Minggu, Desember 29, 2013

Komunikasi Dunia Maya, Mengukur Sebuah Nilai Kepantasan

Salah satu poin yang dikemukakan para penasehat hukum pribadi Susilo Bambang Yudhoyono, berkait seringnya muncul kritik dan fitnah di media sosial (internet khususnya), kritik itu harus bisa dipertanggungjawabkan, beretika, terukur, dan sejenisnya.
Bagaimana itu kriteria bisa dipertanggungjawabkan, beretika, terukur, dan sejenisnya itu? Siapa yang mempunyai otoritas untuk menilai semuanya itu?
Jelas saja, jika menurut sisi pandang para penasehat hukum itu, pastilah dari sisi kepentingan client mereka, sebagaimana juga tentu bagi para pengritik atau yang menilai kualitas kerja SBY selaku presiden, maupun sebagai pribadi yang berada di ranah publik.
Jika demikian, tentu saja, kita hanya akan sampai pada debat kusir, yang pada akhirnya, ujung-ujung asu gedhe menang kerahe. Siapa yang lebih berkuasa, itulah yang akan menentukan 'nilai' kebenaran.
Di situ persoalan penting kita sekarang ini. Apalagi ketika seorang tokoh publik, berada di ranah publik, dan menentukan hajat hidup sebegitu banyak individu alias masyarakat banyak alias rakyat.
Pada sisi ini, yang kemudian terasa bahwa rakyat hanyalah obyek dari tokoh-tokoh publik, tanpa dibuka akses bagi publik sebagai subyek yang juga berhak melakukan reaksi.
Dalam alam demokrasi, kita tentu akan segera menyodorkan bahwa ada legislatif di sana, dan ada yudikatif di ujungnya. Tetapi mekanisme dan sistem trias politika itu, tidak sebagaimana yang diidealkan.
Bagi siapa pun, dikritik tentulah sangat tidak enak. Tetapi, bagi siapa pun yang berada di ranah publik, dan kehadirannya menentukan hijau-hitamnya publik, maka sadar dan tidak dia akan berada dalam interaksi dan dialektika komunikasi. Ada pro dan kontra, ada setuju dan tidak setuju, ada suka dan benci.
Itu semuanya adalah keniscayaan, sebagaimana bunyi pepatah Belanda yang kita kenal baik, semakin tinggi pohon semakin kencang angin menggoyangnya.
Sayangnya, mereka yang menggapai ketinggian, sering mengabaikan hukum alam itu. Mau tingginya namun tidak mau anginnya.
Yang sering muncul kemudian adalah kontra kritik dalam ujud tudingan balik seperti; "Kamu hanya bisa mengritik, kalau kamu di posisi dia, apakah kamu akan lebih baik?", "Ngaca, kalau kamu ngritik orang lain, apakah kamu lebih baik, mana karyamu,..." dan seterusnya, dan sejenisnya.
Kita memang tidak terdidik dalam diskusi, sehingga kita tidak terlatih dengan negosiasi.
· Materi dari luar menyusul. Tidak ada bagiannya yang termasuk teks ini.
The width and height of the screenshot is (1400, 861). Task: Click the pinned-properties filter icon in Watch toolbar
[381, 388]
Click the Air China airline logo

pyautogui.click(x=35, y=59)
Maka kemudian kehadiran kritik hanyalah diletakkan pada aroma kebencian, ketidaksenangan. Perdebatan adalah sesuatu yang negatif dan tidak menumbuhkan.
Kita terdidik sejak jaman Orde Baru sebagai generasi yang hanya mengenal kebenaran mutlak, kemenangan mutlak. Orang yang mengritik kita adalah orang yang tidak suka kita. Orang yang berbeda dengan kita adalah bukan bagian dari kita.
Dan dalam pada itu, kita tidak terdidik dan terlatih bagaimana kita melakukan semuanya itu, kecuali dengan ketidaksukaan, kebencian, dan kemarahan kita. Hal itu akan sangat terasa dalam "perdebatan" tertulis kita di media, berpendapat dengan tulisan, namun dengan bahasa lisan dan membawa karakter kelisanan kita yang spontan, sering verbal, dan kadang vulgar.
Menulis, ternyata bukan muncul dari perilaku atau adab yang berfikir, namun muncul dari emosionalitas kita yang penuh kespontanan. Hasilnya, adalah perdebatan yang sering bias dan tidak fokus, karena jarang hadir dari pengendapan pemikiran.
Pada akhirnya, media sosial (media online) sering justeru menjadi pemantik dari perdebatan-perdebatan yang melelahkan, tidak perlu, karena lebih banyak muncul karena kementahan dan keterburuan kita dalam berfikir.
Dan ketika kita sama-sama belum siap mengenai hal itu, tiba-tiba muncul UU ITE, dan akan banyak jatuh korban lebih karena kita sendiri sebenarnya juga tidak mempunyai pedoman dalam berkomunikasi secara online. Di samping tentu, lebih sering kita muncul bukan sebagai bangsa pembelajar.
Celakanya, di area publik yang terbuka, banyak tokoh publik yang sebenarnya juga tidak cukup siap dengan psikologi komunikasi dunia maya ini.

Tidak ada komentar:

Posting Komentar

KARENA JOKOWI BERSAMA PRABOWO

Presiden Republik Indonesia, adalah CeO dari sebuah ‘perusahaan’ atau ‘lembaga’ yang mengelola 270-an juta jiwa manusia. Salah urus dan sala...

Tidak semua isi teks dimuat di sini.